Capítulo 3 Lobos e ursos

Engoli em seco ao ver a faca em sua mão enquanto ele me encarava, um filme sangrento passou pela minha mente.

- Eu não tenho medo de você. - Falei - Só não confio em você, mas é porque não te conheço.

Ele deu as costas indo para a geladeira pegando pasta de amendoim.

- Então me conheça enquanto faço o seu lanche.

Porque sempre parecia que ele estava debochando de mim?

- E o que te faz pensar que eu quero conhecer você? - Cruzei os braços.

- E ainda assim você atrai as pessoas... - murmurou para si mesmo, mas ainda assim fazendo eu ouvir - Você deve querer saber algo sobre o seu salvador.

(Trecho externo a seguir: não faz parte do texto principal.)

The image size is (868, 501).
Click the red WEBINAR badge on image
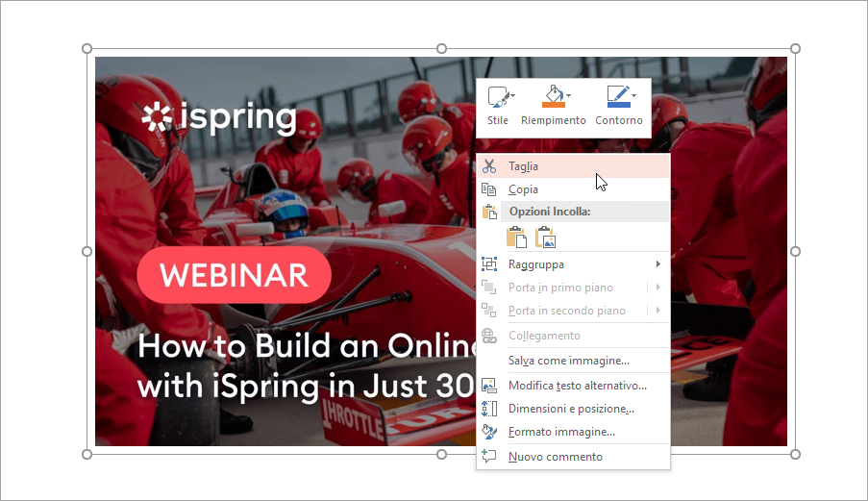point(234,276)
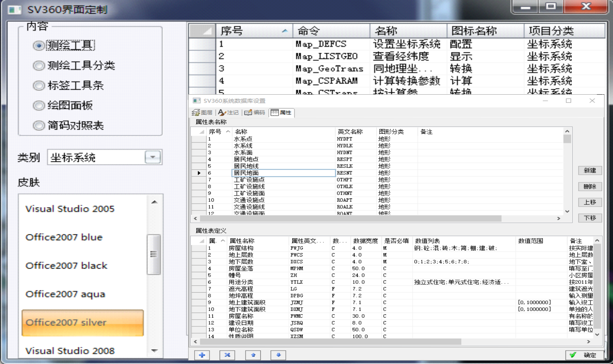The width and height of the screenshot is (613, 364).
Task: Click the blue plus add-attribute icon
Action: click(x=202, y=355)
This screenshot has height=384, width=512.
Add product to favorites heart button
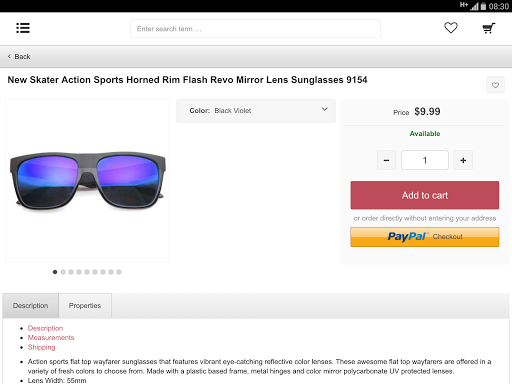[495, 85]
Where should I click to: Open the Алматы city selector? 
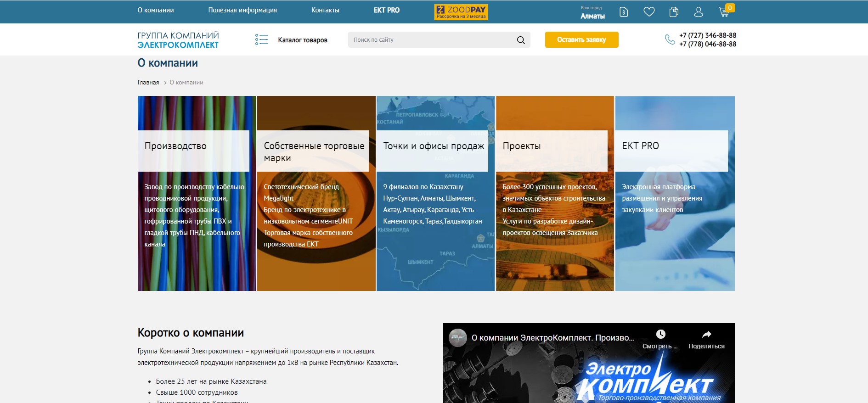(x=592, y=16)
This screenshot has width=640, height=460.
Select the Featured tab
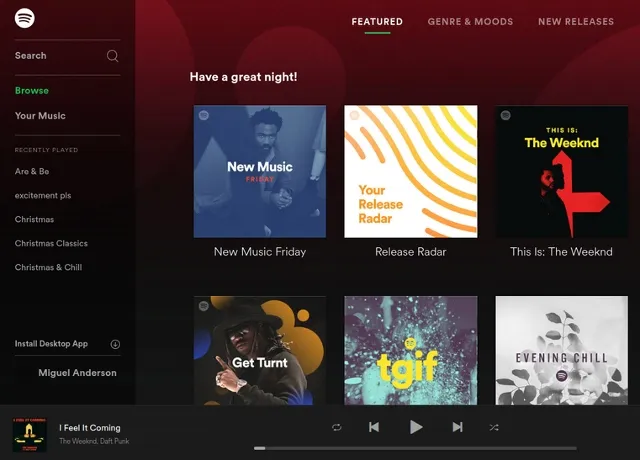point(377,22)
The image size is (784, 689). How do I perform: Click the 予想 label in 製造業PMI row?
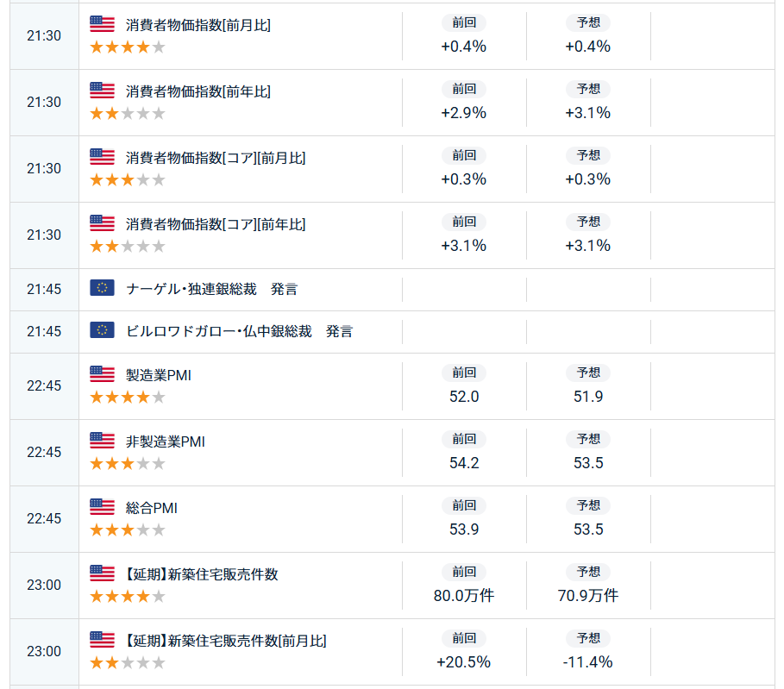pyautogui.click(x=588, y=373)
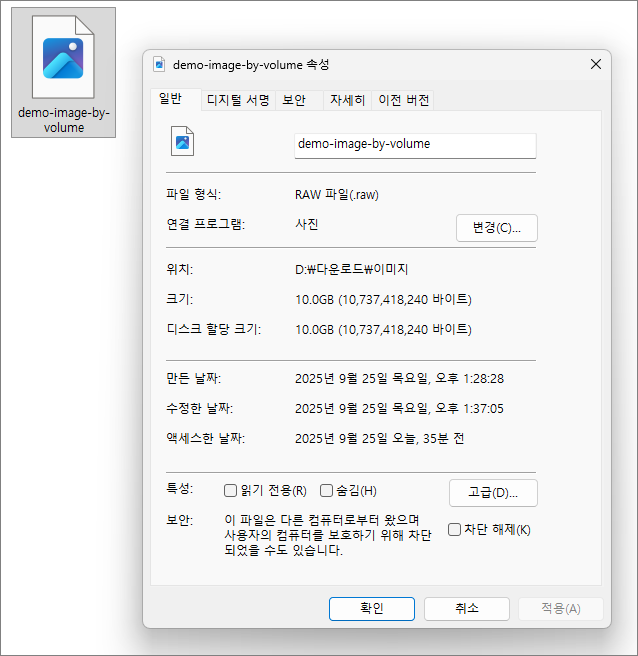The image size is (638, 656).
Task: Click the file name label under the desktop icon
Action: pos(63,120)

Então eu tinha um passe livre para saber o que eu quisesse do William, qualquer coisa.

- Porque você me tratou mal?

- Eu não te tratei mal.

- Ah é? Se você diz... então porque você me tratou "bem"? - Fiz aspas com os dedos.

Ele sorriu enquanto passava a pasta de amendoim nas torradas que tirou da torradeira.

- Você tem senso de humor. - Falou, permaneci calada - Eu sou assim Melanie.

- Porquê?

- É melhor que as pessoas fiquem longe de mim. - Empurrou o prato de torradas e pasta de amendoim até mim - inclusive você... ou principalmente você.

- Porque eu ficaria longe de você? - Peguei o prato.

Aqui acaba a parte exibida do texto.